A slim smile appears at her red lips, and it glows in her deep brown eyes.

With the backward tilt of her head, she orders the man to leave; I hear his footsteps echo behind me and then the door shutting softly. I feel the woman’s eyes on me as I take in my surroundings: the high ceilings and Spanish paintings, the young women moving every which way, tending to chores, always silent and willing and broken. Like I once was. I’ve seen this same image too often in my life, been to too many damn ‘mansions’ filled with monsters, and after this I hope I never have to do it again. No, I take that back—I’ll do it for as long as I have to if I get kill more of the bastards that put these girls here.

“Now, why don’t you tell me your real name, Lydia?”

That certainly gets my attention; I break away from the scenery; she looks smug standing there in the center of the room, dressed in a black silk dress and a mysterious smile; her legs stretch for miles, even if she wasn’t wearing five-inch stilettos.

“I don’t know what you mean,” I lie.

She walks toward me slowly.

“Oh, come on,” she taunts, “a girl like you—fearless, bold, with that I-don’t-give-a-fuck attitude—either you’re not who you’re pretending to be, or I really did strike gold when they brought you here.”

I shrug, and raise both brows. “I’m sorry, but I don’t know why I’d be pretending to be someone else—what does it matter who you are in this place?” I laugh a little, shaking my head. “Strike gold? I can’t even begin to understand what that’s supposed to mean.”

“One thing at a time,” she says; she stops in front of me, looks me over with the sweep of her painted eyes. “It’s just I’ve never seen any girl brought here that hasn’t cried and groveled for her freedom—everybody cries. Not only did you not cry or beg, even when you were about to have your throat slit, but you stand here in front of me now almost as if you own the place.”
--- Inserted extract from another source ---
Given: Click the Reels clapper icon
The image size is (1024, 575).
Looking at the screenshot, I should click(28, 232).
I raise my chin, pushing my scarred neck into view. “If you haven’t noticed,” I say, “been there, done that already. As far as my attitude, well, I think once you’ve had your throat slit and lived to tell about it, and you’ve killed someone who tried to kill you, and you’ve been kidnapped, shot at, and touched by disgusting men, you’d probably not give much of a fuck, either.” I open my hands and shrug once more. “Believe what you want, I don’t care. And my name is Lydia. And there’s not much more about me worth telling, really.”
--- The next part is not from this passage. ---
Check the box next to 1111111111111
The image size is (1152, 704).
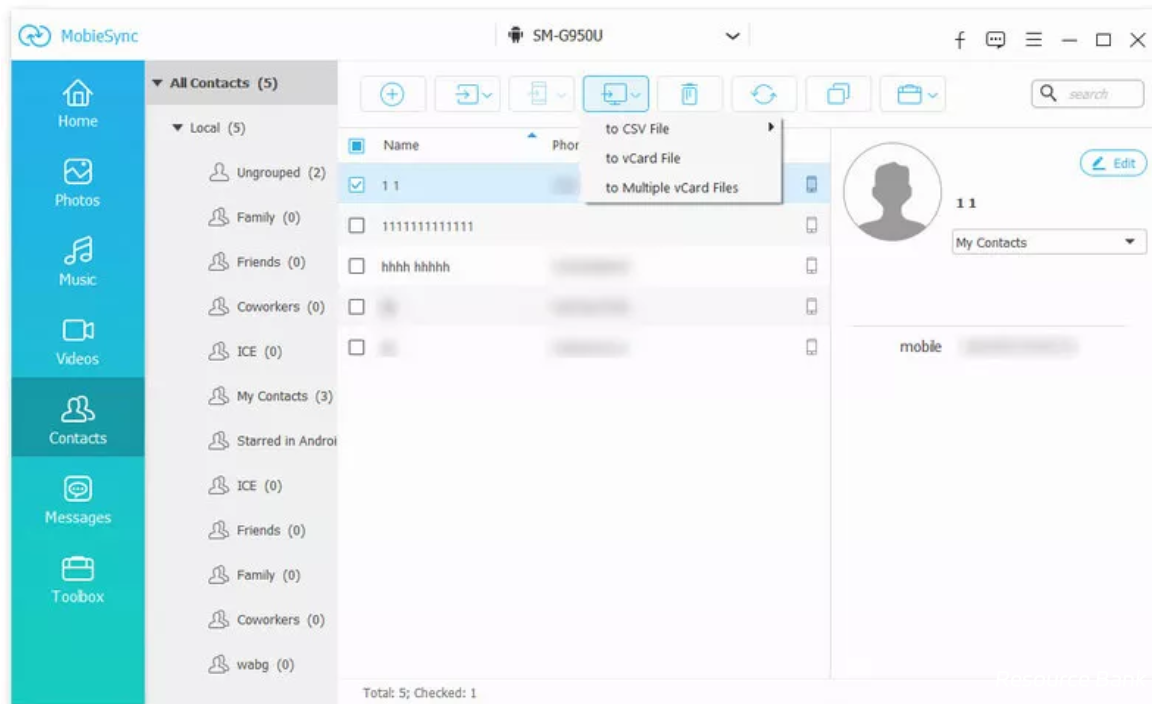point(356,226)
She smiles. “Oh, I doubt that. People like you, there’s always something to tell.”

“What do you want from me?” I ask bluntly.

“I’m not sure yet”—she circles me again, sizing me up—“If you’re a fraud: nothing. If you’re what I hope you are: everything.”

I look over at her, and she stops on my left; I can smell her perfume, and feel the heat from her body.

“What were you doing in Mexico?” she asks. “My men told me where they found you, and who you were with; how’d you end up with a coyote? White girl, English language, obviously far away from home. I’d say you escaped one of the compounds if I didn’t know better. That scar on your neck, your age; you don’t fit the profile of a girl soon-to-be sold. So, my only guess is that you weren’t trying to get out of Mexico.” She looks at me with expectation.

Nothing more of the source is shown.